Level AI’s Playbook: How Amazon’s Customer Obsession Principles Scale in Enterprise Software
Most enterprise software companies claim to be customer-obsessed, but few can demonstrate it in their daily operations. In a recent episode of Category Visionaries, Level AI founder Ashish Nagar revealed how his experience at Amazon shaped a truly customer-centric approach to building enterprise software.
The Amazon Education “Those two years at Amazon was one of my best business education and entrepreneurial education,” Ashish explains. During his time leading Alexa’s conversational AI initiatives, he internalized three core principles that would later shape Level AI’s approach.

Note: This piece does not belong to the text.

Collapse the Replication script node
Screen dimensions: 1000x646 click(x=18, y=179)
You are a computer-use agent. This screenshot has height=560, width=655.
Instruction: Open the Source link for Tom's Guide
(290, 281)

Principle 1: Bias for Action “There’s a lot about bias for action is one of the key values at Amazon,” Ashish shares. “That’s essentially this idea of planning, but measuring all teams and all individuals by the impact they create and the speed at which they create that impact.” This principle transformed how Level AI approaches product development and customer service innovations.
Principle 2: Small Teams, Big Impact Amazon’s famous “two pizza team” philosophy proved invaluable for Level AI. As Ashish notes, “My small team of 15-20 people when I initially joined, was servicing a quarter of all of Alexa’s conversations around whether local search and so on.” This experience shaped Level AI’s lean approach to building enterprise solutions.
Principle 3: Customer Centricity as Decision Framework At Amazon, “An SVP or a product manager or the lowest level employee can question any decision based on customer centricity.” Level AI adopted this radical approach to customer-focused decision-making, allowing customer needs to drive product development and company strategy.
Applying Amazon’s Principles to Enterprise AI These principles shaped Level AI’s distinctive approach to the crowded AI market. Instead of chasing technology trends, they focus on enduring customer needs. As Ashish explains, “Ask yourself in your particular space what will not change in the next ten years… For Amazon, it’s like what will not change is prices. People will always want low prices.”
This focus on fundamentals helped Level AI cut through the AI hype cycle. “The Twitter noise doesn’t really impact them,” Ashish notes about their customers. “What impacts them is, again, like, can you solve my problem for which I have $100,000 budget any better than anybody else.”
Customer Obsession in Practice Level AI’s approach to analyst relations illustrates how they implement customer obsession. Rather than taking an ideological stance on working with firms like Gartner, they simply asked what customers wanted: “When our customers told us like, hey, we check out Gartner about these things, they were like, sure, if you check out Gartner, then we are in Gartner.”
This pragmatic customer focus extends to their core product strategy. While many AI companies push full automation, Level AI recognized that their customers needed augmentation more than replacement. “If I had to pick a number, somewhere between 50% to 70% of the work would still be done by humans,” Ashish predicts.
For B2B tech founders, Level AI’s story demonstrates how Amazon’s customer obsession principles can be successfully translated to enterprise software. The key lies not in blindly copying Amazon’s practices, but in understanding the underlying principles and adapting them to solve real customer problems in your specific market.